(Collected data)
::::::

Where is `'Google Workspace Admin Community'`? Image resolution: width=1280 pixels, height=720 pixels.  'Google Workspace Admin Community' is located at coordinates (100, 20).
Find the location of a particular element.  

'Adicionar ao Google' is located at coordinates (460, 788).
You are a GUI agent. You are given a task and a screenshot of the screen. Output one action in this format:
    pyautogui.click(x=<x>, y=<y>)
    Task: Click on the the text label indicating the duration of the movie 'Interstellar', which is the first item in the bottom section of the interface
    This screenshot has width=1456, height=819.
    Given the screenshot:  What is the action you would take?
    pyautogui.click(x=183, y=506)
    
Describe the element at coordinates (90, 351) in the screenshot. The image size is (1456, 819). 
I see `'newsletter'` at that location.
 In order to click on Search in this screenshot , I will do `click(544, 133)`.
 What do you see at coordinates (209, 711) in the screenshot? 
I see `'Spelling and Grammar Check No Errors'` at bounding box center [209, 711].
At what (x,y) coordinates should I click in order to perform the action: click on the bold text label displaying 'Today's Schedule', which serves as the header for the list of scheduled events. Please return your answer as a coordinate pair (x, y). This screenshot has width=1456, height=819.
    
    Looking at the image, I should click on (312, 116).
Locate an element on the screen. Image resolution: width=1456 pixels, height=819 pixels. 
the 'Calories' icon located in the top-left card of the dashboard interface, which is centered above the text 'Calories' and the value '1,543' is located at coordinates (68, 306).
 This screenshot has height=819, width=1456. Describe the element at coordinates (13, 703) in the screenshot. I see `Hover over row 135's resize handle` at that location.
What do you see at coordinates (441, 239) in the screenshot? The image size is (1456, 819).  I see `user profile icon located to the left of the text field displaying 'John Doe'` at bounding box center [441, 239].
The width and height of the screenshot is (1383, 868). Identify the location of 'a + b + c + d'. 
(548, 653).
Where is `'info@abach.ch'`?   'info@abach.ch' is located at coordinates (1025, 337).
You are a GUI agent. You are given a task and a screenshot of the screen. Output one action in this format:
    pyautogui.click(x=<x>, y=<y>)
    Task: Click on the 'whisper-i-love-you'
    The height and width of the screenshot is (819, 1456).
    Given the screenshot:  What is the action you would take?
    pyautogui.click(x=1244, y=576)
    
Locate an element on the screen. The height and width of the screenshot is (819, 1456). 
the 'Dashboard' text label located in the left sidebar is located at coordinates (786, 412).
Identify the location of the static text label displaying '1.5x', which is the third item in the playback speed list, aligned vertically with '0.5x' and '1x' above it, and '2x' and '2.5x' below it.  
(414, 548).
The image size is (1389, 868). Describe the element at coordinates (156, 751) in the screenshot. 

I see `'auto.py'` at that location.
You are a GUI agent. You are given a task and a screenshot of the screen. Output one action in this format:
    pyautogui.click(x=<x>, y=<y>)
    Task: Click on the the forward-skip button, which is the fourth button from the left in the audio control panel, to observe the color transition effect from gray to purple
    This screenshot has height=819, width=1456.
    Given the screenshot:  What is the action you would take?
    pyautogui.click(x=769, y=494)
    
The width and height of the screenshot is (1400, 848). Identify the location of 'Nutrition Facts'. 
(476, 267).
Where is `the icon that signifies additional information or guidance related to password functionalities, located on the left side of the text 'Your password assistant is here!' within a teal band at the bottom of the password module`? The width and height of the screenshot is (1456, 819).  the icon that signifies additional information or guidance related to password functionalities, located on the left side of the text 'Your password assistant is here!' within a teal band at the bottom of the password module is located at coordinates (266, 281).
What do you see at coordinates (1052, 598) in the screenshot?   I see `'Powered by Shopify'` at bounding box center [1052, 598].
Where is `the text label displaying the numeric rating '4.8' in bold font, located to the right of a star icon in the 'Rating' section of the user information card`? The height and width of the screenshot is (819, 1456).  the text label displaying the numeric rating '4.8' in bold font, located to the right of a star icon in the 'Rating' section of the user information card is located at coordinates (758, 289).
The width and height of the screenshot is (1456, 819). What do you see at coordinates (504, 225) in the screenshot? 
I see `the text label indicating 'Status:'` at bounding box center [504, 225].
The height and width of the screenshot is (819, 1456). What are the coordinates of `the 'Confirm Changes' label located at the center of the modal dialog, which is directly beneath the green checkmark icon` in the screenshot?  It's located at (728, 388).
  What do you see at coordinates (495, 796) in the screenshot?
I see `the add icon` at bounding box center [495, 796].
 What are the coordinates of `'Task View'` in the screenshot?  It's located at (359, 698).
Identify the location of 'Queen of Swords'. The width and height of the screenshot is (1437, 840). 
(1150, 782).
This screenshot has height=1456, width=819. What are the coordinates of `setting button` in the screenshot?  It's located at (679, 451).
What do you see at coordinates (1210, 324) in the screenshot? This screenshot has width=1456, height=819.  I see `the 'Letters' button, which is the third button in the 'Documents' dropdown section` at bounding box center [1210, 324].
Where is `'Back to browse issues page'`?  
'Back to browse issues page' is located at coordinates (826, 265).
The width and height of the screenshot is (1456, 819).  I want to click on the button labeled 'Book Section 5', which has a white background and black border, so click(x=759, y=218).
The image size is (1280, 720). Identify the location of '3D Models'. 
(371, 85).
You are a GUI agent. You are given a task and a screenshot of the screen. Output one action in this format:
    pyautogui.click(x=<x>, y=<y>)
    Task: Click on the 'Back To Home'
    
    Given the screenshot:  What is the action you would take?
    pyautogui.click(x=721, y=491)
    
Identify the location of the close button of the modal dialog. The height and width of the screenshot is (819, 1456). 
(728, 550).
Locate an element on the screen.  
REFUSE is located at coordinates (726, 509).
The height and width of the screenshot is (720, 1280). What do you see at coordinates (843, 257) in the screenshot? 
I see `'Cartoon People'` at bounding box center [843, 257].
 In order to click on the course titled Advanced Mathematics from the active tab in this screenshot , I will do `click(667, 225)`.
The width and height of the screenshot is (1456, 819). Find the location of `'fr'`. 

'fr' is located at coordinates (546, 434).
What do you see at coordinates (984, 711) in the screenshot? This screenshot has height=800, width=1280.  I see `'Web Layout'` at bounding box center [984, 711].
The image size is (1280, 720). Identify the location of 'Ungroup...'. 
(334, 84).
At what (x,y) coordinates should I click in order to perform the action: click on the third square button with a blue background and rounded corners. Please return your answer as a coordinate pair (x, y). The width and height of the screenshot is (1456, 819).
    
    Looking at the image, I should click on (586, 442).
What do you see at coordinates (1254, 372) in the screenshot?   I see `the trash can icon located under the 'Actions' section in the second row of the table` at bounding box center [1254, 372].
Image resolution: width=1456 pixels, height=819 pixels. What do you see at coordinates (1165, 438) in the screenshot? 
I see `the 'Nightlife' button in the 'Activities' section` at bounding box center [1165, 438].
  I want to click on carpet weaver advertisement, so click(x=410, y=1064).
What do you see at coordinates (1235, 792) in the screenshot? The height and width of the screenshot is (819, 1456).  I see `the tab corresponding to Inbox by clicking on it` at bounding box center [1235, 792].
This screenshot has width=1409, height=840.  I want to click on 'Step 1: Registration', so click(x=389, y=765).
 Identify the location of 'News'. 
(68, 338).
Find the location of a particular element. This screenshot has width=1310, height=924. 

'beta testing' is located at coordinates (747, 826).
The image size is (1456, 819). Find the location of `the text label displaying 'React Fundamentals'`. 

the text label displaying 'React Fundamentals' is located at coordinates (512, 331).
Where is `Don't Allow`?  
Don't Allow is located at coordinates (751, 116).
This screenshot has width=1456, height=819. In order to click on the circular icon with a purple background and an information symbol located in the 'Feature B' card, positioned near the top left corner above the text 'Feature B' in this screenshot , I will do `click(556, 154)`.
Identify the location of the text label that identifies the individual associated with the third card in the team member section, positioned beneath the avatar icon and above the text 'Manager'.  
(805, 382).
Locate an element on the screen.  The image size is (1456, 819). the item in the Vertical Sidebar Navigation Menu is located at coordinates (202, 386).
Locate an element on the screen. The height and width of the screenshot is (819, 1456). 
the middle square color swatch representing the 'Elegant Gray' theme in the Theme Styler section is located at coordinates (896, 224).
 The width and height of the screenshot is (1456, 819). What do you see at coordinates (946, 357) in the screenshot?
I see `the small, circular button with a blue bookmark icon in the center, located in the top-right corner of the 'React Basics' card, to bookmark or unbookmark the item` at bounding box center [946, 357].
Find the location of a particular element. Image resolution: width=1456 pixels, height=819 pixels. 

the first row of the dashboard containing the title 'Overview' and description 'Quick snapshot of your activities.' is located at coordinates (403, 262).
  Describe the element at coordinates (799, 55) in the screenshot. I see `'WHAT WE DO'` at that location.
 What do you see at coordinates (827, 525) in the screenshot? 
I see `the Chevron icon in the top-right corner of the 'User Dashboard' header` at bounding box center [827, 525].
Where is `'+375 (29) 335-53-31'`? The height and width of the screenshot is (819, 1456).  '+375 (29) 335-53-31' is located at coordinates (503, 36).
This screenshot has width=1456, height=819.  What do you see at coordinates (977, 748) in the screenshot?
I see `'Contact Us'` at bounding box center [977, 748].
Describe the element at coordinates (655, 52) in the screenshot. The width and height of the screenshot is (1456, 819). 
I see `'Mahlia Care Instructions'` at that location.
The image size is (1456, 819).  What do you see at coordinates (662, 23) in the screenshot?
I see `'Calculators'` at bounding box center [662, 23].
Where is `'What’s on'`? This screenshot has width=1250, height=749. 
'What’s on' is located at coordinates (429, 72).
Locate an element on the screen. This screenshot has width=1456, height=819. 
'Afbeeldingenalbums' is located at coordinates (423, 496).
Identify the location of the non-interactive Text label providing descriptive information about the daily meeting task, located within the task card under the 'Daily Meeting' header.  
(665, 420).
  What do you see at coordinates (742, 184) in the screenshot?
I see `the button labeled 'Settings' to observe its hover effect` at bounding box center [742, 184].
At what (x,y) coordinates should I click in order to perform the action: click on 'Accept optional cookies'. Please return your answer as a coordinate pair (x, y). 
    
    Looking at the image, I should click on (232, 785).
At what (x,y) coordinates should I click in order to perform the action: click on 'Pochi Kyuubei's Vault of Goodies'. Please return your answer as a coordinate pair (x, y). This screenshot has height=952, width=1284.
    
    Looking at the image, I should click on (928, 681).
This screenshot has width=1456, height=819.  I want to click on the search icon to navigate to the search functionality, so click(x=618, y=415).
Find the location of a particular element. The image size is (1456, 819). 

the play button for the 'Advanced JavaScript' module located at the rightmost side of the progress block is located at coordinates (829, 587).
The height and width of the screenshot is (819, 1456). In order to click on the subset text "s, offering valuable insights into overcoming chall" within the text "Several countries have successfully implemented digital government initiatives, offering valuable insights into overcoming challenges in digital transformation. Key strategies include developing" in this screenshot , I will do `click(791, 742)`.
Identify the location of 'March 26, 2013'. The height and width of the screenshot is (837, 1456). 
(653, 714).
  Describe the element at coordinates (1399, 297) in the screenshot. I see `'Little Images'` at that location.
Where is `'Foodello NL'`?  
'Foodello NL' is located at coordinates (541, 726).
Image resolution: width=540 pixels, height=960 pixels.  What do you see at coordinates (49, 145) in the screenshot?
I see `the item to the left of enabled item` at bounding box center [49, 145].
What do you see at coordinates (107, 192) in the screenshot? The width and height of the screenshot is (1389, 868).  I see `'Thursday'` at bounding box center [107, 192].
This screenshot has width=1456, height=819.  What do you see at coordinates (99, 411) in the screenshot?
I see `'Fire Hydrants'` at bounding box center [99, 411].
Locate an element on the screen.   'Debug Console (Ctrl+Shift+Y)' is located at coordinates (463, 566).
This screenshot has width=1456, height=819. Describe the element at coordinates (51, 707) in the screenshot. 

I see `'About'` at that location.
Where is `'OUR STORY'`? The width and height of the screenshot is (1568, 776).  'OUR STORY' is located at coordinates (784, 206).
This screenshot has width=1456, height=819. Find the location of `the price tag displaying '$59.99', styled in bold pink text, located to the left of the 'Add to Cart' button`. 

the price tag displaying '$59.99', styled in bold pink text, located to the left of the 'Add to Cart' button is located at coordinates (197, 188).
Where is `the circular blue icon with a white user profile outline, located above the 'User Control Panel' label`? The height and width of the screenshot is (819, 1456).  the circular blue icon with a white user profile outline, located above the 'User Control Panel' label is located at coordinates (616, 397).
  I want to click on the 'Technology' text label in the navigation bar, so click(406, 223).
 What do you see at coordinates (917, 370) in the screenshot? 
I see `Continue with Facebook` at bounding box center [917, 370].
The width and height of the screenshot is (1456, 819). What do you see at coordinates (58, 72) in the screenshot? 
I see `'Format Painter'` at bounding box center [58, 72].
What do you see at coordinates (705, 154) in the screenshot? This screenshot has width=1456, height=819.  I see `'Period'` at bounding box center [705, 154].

::::::

* [Directive]: Format the records from the line containing "The height and width of the screenshot is (819, 1456). What" through the line containing "This screenshot has height=1456, width=819.", both included, as a numbered list with blank lines left out. Include only those lines.

* [Output]:
1. The height and width of the screenshot is (819, 1456). What are the coordinates of `the 'Confirm Changes' label located at the center of the modal dialog, which is directly beneath the green checkmark icon` in the screenshot?  It's located at (728, 388).
2.   What do you see at coordinates (495, 796) in the screenshot?
3. I see `the add icon` at bounding box center [495, 796].
4.  What are the coordinates of `'Task View'` in the screenshot?  It's located at (359, 698).
5. Identify the location of 'Queen of Swords'. The width and height of the screenshot is (1437, 840). 
6. (1150, 782).
7. This screenshot has height=1456, width=819. What are the coordinates of `setting button` in the screenshot?  It's located at (679, 451).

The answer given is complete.